As far as the WJC, I enjoy watching it for the spectacle, but I am firmly in the camp that it's not as valuable a scouting tool as weeks and months worth of league games in the CHL or NCAA are. I know many like
@King'sPawn disagree with me minimizing the WJC and place a lot of value on it for player evals.
No dispute that those were the three best players for team USA. But I just don't think it mattered all that much. I'll use this example.
The same season that WJC happened, I watched Wisconsin play on local tv every weekend during Covid. Cole Caufield had one of the most dominant individual seasons I've ever seen from a college player. He won the Hobey Baker (probably unanimously), led the nation in scoring, carried a very average UW team to the Big Ten Conf title over much more talented and deeper teams in Minnesota and Michigan
When his season ended he went to Montreal's AHL team for a weekend, and I think had multiple goals in both games. He went to Montreal and scored 4 times in 10 regular games, and was an important player (probably even difference making vs. Vegas) in their run to the Stanley Cup final as a 20 year old in his D+2.
None of those other three would have been able to sniff playing at that stage at that age, but since so much value is placed on a 2 week tournament, some people could just never get over what was just essentially a bad 2 weekends of a junior/NCAA season. There is a certain notorious Ranger fan on the main board who insisted it was not going to translate to the NHL. And then when it did, after 4 goals in 6 games vs.
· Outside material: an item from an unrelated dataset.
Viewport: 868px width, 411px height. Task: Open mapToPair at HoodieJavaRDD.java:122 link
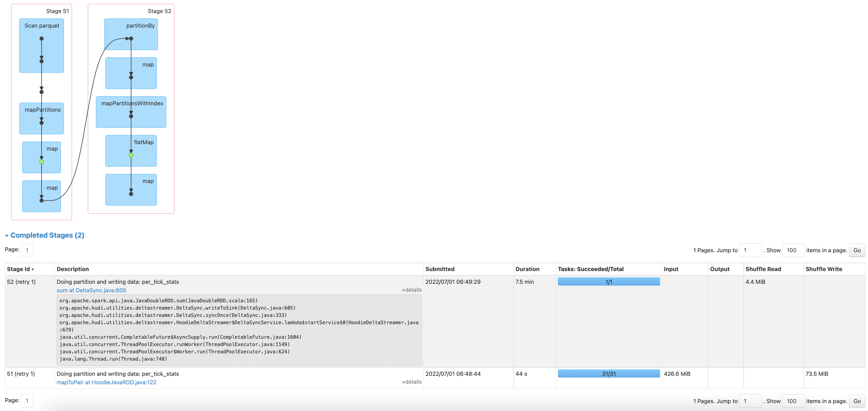[106, 382]
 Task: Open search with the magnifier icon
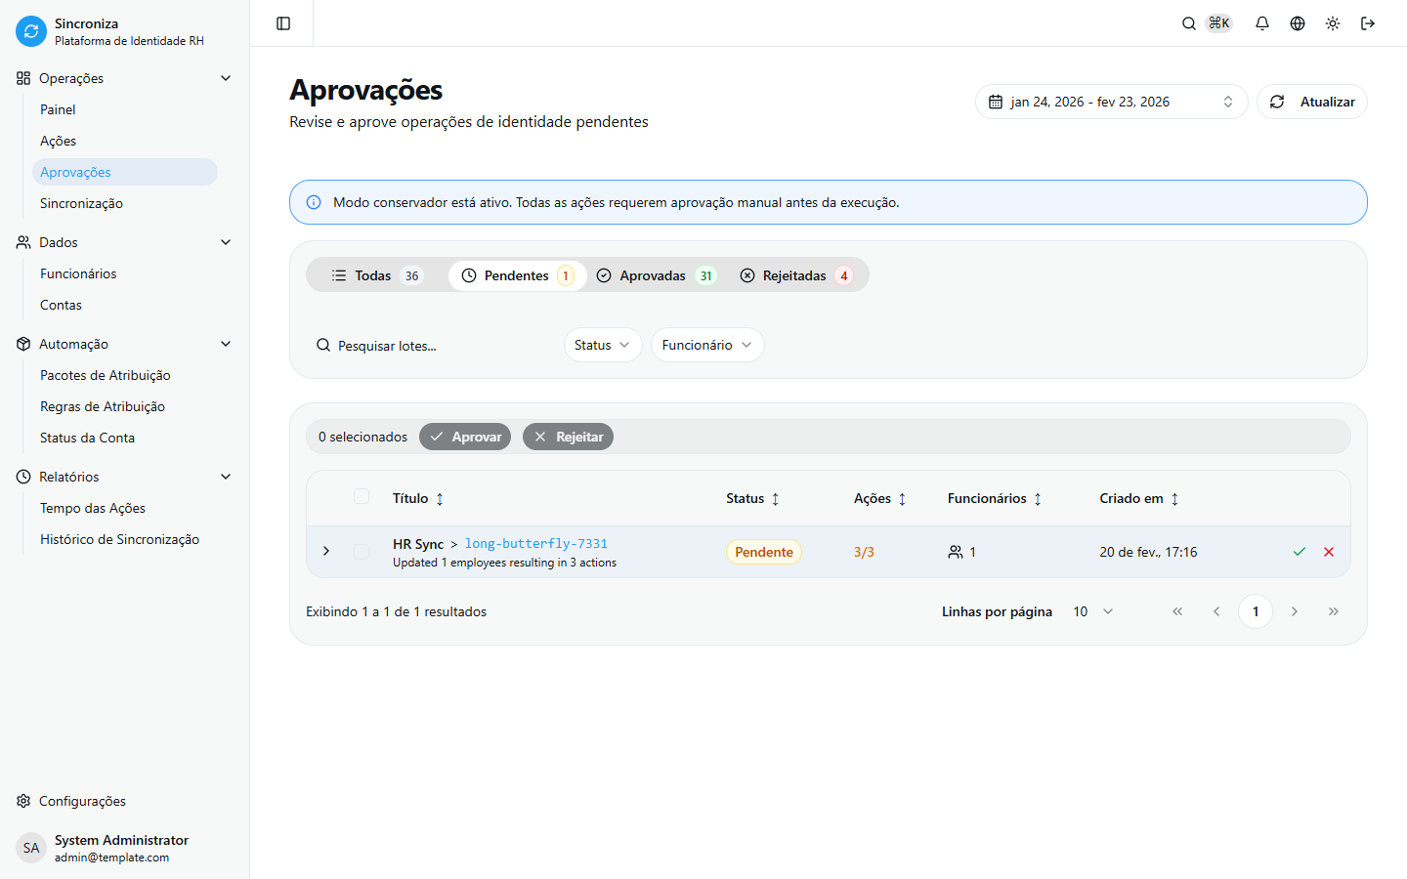tap(1189, 23)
Vegas as a huge dog, the response is, "well, he didn't do anything at the WJC". 60 games of hockey, including 20 in the STANLEY CUP PLAYOFFS and you are bringing up a USA vs, Finland junior hockey game 7-8 months before?
@Axl Rhoadz notes version: When a GM goes against the wishes of his scouting team to make a pick, he should be more heavily praised if it hits, and more heavily criticized if it doesn't.
When evaluating the type of season an NHL prospect has had, 40-60 more structured league games should carry significantly more weight than a handful of high variance tournament games.